Paul Tiao’s background ought to raise serious questions about his qualifications to serve as Inspector General, a job which is akin to an internal affairs cop. The Inspector General, in the Labor Department as in any other applicable agency, is supposed to operate with bulldog tenacity in going after wrongdoing and incompetence. As much as possible, he checks his own politics at the door. That was the idea behind Congress enacting, and President Jimmy Carter signing, the Inspector General Act of 1978. The law mandates federal agencies to conduct audits and evaluations of their operations, including contractor and grantee performance. From its findings, the OIG determines whether programs are in compliance with the law and are achieving stated goals in a cost-effective manner. Tiao seems more an Asian-ethnic politician than an efficiency expert.

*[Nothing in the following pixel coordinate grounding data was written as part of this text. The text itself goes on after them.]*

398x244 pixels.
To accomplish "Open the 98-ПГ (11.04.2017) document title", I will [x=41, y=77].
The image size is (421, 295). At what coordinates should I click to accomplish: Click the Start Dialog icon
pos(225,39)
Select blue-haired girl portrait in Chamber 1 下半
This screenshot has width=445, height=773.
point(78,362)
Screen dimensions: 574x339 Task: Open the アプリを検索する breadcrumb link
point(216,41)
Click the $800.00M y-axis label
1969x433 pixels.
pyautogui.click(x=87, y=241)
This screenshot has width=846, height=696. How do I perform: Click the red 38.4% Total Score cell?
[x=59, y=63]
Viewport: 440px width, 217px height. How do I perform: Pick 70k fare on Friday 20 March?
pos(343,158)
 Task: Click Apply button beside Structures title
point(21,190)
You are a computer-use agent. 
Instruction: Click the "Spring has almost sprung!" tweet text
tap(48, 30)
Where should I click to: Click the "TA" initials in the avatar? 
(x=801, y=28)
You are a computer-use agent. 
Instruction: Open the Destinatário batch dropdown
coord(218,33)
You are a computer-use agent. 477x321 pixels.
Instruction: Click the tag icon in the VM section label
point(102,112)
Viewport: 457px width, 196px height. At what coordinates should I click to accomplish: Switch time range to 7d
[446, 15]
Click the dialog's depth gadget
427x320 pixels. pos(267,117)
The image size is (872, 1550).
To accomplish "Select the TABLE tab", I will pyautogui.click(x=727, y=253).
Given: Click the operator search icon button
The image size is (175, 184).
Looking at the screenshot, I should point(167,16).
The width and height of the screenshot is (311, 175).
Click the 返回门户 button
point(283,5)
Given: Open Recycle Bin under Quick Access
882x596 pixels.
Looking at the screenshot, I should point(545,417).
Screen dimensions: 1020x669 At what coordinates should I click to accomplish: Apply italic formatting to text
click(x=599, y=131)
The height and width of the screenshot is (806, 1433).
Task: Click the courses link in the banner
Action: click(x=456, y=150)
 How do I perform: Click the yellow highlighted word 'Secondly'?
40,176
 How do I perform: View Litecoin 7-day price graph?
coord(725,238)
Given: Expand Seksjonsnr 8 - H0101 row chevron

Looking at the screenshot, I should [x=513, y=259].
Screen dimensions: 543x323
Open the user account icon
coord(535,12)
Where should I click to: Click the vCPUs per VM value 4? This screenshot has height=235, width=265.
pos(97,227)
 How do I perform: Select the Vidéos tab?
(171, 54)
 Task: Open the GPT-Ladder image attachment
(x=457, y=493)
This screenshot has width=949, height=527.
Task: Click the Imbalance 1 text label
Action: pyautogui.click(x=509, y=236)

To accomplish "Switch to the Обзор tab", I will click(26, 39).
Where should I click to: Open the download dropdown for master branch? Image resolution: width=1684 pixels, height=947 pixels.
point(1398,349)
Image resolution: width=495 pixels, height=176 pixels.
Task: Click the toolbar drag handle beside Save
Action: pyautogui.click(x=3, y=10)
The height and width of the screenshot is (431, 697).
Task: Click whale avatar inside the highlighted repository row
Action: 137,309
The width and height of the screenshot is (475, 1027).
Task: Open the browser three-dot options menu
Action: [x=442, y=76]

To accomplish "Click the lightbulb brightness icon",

The Labor Department’s Office of Inspector General, now with more than 400 full-time employees and an annual budget exceeding $80 million, is no backwater agency. Tiao would have extensive resources at his command. It’s entirely conceivable that he would use his power to direct staff to go easy on corrupt unions, especially those donating funds to AAAF. And it’s entirely conceivable that he would have a blind spot for employers or unions skirting immigration law. Currently, Daniel Petrole, a holdover from the Bush years, is DOL’s Acting (as well as Deputy) Inspector General. He doesn’t appear motivated by political activism. Paul Tiao does not inspire similar confidence.